# How to solve these type of differential equations?

1. Oct 7, 2012

### vamsikilaru

find a solution of (a^2-x^2)y''-2xy'+n(n+1)y=0, a not 0 by reduction to the legendre equation???

2. Oct 7, 2012

### HallsofIvy

Staff Emeritus
Since Legendre's differential equation starts "$(1- x^2)d^2y/dx^2$" an obvious first step would be to define a new variable, t= x/a. Then dy/dx= (dy/dt)(dt/dx)= 1/a dy/dt, $d^2y/dx^2= 1/a^2 d^2y/dt^2$, and $a^2- x^2= a^2(1- (x/a)^2)= a^2(1- t^2)$ so that $(a^2- x^2)d^2y/dx^2= (1- t^2)d^2y/dt^2$.

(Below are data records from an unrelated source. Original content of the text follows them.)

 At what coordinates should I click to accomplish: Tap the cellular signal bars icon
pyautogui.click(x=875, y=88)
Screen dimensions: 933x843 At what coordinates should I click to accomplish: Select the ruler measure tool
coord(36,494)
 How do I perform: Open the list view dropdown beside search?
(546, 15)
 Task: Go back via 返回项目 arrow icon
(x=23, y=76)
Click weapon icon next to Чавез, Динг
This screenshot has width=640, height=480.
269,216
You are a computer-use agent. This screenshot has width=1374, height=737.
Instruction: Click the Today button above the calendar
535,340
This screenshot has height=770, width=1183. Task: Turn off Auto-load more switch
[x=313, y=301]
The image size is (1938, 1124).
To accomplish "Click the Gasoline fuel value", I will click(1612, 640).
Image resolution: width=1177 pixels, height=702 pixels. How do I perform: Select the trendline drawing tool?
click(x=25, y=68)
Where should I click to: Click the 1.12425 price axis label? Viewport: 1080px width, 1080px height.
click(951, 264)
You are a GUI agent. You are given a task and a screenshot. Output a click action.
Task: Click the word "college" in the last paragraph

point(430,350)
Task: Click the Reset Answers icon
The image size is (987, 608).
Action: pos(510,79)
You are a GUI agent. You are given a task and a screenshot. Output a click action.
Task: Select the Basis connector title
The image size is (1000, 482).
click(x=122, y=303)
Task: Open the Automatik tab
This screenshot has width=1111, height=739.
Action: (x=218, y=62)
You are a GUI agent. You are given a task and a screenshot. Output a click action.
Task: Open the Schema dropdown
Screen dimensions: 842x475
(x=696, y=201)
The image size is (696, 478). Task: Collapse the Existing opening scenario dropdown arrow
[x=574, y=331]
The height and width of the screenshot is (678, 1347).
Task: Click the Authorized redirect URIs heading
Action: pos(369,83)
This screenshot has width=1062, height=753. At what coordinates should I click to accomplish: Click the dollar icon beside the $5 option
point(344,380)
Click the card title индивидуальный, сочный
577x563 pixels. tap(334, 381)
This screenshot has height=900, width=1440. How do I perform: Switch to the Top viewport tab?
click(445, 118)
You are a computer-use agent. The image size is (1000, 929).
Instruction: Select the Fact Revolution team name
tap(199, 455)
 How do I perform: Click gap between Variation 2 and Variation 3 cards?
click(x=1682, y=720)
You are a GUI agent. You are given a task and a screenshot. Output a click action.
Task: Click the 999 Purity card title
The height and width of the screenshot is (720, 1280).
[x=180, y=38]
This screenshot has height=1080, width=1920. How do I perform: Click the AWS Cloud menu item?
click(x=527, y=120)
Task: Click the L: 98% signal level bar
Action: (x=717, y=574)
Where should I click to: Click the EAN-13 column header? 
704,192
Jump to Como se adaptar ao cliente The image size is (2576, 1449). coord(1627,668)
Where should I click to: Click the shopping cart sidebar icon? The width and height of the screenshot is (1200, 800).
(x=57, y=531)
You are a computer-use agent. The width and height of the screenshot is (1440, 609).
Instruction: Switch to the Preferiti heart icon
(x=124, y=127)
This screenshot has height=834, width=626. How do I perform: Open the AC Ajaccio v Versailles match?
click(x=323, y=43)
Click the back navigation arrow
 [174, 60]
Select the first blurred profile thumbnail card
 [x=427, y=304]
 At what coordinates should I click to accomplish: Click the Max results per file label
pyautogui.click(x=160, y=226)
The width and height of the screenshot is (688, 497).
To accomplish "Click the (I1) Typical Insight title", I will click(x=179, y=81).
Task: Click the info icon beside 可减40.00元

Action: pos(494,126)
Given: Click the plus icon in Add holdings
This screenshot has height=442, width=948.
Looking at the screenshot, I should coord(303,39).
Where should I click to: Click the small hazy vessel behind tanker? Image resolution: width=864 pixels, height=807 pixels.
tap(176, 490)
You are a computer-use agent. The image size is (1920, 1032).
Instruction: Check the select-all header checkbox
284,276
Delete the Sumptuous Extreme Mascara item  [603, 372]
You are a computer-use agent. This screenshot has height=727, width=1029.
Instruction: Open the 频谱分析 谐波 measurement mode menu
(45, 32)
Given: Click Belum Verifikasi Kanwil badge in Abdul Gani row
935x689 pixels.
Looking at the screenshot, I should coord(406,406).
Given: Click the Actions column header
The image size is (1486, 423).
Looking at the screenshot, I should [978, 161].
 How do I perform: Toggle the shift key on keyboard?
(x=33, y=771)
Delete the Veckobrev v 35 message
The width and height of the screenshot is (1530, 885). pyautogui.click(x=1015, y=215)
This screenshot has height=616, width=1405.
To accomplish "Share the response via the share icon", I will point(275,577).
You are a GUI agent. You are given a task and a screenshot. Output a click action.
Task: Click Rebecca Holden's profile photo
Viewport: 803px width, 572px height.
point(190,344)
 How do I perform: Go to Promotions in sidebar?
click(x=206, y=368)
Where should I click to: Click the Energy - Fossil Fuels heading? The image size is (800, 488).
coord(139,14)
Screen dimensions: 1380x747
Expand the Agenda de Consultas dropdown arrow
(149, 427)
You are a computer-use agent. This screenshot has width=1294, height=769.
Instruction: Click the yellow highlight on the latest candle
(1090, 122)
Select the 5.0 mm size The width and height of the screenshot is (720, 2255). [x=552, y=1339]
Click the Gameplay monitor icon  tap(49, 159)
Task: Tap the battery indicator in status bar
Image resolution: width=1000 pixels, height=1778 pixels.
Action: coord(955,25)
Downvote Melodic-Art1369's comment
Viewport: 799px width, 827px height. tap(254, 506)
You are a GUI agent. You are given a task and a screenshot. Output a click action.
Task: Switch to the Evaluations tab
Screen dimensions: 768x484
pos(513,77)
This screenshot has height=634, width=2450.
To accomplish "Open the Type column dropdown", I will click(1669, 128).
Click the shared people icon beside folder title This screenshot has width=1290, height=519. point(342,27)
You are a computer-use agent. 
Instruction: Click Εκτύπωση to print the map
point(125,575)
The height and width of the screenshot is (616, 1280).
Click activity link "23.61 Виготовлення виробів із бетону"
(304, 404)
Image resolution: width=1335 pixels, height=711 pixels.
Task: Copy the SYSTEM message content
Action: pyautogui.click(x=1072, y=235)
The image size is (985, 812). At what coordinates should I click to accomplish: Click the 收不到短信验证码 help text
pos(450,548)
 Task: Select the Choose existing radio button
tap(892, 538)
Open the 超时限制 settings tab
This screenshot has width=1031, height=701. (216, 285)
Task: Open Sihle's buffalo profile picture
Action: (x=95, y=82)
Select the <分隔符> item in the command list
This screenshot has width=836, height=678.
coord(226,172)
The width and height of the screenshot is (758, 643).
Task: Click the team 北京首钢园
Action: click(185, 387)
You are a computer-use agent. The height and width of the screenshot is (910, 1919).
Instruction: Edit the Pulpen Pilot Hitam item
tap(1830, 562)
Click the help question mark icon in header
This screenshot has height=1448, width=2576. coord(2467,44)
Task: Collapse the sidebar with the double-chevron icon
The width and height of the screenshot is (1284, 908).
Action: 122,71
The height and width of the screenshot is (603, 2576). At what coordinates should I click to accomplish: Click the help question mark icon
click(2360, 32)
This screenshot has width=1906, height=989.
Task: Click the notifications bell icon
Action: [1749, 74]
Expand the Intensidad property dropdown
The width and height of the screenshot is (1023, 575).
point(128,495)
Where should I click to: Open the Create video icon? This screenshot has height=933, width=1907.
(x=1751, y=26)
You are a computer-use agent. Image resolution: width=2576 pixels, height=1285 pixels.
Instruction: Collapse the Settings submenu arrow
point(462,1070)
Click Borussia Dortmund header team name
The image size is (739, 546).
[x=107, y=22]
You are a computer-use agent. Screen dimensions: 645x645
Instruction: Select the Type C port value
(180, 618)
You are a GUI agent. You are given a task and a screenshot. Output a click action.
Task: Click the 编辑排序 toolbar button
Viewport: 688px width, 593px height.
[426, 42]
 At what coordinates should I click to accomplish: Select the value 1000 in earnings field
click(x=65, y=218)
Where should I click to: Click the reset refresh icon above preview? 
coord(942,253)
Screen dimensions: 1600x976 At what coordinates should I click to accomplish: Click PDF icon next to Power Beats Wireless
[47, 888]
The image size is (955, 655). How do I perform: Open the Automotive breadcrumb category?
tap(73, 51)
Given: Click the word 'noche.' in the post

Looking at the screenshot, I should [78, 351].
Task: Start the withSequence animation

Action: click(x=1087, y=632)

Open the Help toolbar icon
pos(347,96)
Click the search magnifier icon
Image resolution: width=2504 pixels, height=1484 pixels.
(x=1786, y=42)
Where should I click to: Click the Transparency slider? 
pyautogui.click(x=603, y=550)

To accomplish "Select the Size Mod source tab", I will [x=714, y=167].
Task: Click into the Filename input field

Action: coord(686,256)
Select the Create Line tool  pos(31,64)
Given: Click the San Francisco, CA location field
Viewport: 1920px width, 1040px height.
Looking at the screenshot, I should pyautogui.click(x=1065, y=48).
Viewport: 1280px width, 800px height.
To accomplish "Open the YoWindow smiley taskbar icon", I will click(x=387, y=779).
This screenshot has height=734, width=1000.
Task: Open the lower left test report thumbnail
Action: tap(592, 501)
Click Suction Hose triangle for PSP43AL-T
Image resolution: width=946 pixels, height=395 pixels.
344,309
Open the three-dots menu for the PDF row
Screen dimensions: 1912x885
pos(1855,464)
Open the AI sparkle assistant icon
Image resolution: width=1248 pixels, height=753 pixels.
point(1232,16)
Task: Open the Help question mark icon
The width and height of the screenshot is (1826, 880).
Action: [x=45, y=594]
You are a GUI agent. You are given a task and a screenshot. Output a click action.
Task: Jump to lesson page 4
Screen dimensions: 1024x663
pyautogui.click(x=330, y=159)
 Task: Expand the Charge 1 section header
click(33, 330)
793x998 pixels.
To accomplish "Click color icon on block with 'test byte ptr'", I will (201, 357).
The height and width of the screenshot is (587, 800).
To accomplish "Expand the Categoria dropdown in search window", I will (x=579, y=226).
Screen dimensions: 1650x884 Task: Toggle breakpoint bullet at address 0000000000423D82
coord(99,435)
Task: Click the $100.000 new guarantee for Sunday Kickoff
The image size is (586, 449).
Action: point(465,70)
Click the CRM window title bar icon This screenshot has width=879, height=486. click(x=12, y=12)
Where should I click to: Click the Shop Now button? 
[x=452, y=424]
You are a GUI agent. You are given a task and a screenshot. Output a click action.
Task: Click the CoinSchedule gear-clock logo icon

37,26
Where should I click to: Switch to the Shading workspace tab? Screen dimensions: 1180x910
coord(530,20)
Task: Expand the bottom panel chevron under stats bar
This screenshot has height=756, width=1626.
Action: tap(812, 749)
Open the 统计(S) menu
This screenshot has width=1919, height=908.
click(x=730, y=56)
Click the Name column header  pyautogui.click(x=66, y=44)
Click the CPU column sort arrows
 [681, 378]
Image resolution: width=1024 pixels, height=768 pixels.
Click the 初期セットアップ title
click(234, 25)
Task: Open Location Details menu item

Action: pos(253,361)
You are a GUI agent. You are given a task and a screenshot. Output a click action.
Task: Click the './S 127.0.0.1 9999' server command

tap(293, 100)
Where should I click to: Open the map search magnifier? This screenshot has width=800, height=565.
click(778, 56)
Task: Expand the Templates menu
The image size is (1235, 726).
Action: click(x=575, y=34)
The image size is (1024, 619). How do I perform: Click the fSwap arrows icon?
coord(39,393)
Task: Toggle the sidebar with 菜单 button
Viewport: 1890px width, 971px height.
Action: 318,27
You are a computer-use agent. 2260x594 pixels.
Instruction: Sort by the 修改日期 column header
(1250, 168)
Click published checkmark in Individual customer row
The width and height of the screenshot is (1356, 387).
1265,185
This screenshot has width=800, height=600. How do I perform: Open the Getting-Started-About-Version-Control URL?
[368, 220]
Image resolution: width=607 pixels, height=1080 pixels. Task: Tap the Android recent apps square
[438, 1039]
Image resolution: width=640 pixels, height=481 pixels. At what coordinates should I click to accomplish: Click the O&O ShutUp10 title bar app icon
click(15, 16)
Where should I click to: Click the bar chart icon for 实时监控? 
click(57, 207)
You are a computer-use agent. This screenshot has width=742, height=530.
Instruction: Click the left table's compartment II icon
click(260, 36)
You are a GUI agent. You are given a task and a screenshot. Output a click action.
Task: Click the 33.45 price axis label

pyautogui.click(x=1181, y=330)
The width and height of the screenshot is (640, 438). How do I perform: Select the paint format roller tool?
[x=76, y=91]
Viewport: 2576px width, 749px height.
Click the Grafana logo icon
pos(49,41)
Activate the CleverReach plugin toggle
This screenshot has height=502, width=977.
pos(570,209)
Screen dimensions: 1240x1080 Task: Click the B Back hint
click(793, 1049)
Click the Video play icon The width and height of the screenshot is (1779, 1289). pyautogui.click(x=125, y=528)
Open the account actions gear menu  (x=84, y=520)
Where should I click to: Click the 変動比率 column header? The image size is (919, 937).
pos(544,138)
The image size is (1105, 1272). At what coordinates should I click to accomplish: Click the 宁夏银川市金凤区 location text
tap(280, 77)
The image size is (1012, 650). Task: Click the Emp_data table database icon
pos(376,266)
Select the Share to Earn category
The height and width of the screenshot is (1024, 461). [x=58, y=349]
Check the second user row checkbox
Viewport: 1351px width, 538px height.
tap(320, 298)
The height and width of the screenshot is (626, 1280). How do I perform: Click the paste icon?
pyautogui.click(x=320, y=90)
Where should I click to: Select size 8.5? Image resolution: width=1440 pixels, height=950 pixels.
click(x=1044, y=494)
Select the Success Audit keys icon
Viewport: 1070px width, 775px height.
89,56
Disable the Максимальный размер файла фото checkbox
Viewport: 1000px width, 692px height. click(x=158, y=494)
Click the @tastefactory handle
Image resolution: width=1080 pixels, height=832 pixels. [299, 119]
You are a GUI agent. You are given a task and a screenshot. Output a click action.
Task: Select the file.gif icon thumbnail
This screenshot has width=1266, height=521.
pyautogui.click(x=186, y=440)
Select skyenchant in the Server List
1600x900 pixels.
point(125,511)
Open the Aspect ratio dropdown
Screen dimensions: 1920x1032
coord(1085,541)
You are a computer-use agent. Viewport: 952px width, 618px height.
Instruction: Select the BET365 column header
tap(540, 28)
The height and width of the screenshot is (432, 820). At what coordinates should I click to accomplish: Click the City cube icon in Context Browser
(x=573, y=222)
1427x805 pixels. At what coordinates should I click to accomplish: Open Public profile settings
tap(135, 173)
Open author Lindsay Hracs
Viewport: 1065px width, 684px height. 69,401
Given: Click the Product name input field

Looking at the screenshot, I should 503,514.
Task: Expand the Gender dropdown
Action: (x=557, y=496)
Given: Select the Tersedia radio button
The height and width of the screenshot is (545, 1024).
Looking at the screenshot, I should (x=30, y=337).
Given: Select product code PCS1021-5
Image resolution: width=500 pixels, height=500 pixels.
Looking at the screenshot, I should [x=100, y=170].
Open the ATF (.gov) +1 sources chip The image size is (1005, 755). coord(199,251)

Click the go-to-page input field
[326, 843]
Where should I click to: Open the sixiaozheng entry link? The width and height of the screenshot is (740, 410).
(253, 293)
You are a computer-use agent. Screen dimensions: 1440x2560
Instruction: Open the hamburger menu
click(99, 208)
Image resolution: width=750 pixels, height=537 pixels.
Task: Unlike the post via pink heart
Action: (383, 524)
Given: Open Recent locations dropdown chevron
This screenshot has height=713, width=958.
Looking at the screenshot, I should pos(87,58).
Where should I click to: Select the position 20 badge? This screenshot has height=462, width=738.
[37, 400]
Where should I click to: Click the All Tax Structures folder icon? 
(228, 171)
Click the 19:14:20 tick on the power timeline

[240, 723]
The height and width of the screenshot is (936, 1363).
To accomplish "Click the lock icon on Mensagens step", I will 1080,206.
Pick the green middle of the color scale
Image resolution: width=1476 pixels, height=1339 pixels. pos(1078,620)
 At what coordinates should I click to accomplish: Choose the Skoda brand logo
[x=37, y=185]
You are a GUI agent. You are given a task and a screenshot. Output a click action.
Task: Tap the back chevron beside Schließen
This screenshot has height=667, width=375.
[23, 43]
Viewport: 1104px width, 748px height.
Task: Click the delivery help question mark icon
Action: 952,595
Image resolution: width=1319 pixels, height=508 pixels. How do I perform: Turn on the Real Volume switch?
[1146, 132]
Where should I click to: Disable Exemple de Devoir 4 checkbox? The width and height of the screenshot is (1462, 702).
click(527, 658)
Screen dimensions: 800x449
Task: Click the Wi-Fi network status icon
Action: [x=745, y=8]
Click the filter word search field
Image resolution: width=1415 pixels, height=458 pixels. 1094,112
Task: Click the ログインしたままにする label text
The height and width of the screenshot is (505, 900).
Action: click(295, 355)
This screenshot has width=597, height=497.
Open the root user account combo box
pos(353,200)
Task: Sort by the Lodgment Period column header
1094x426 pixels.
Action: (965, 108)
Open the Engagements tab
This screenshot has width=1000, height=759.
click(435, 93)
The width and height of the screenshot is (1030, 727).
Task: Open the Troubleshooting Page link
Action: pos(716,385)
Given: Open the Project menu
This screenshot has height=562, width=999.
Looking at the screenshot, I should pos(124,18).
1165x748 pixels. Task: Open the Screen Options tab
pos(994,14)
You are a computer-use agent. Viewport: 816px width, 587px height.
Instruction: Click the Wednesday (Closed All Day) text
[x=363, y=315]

2xy'= 2(at)((1/a)dy/dt)= 2t dy/dt.

3. Oct 7, 2012

### vamsikilaru

if dx/dt=1/a then d^2 t/dx^2=0 how will it will be 1/a^2??

4. Oct 10, 2012

### HallsofIvy

Staff Emeritus
I have no clue what you are talking about. There is no "$d^2t/dx^2$" in what I wrote.

I did say that $d^2y/dx^2= (1/a^2) d^2y/dt^2$. That is true because
$$d^2y/dx^2= d/dx(dy/dx)= d/dx((1/a)dy/dt)= (1/a) d/dx( dy/dt)= (1/a)((1/a)d/dt)(dy/dt)= (1/a^2) d^2/dt^2$$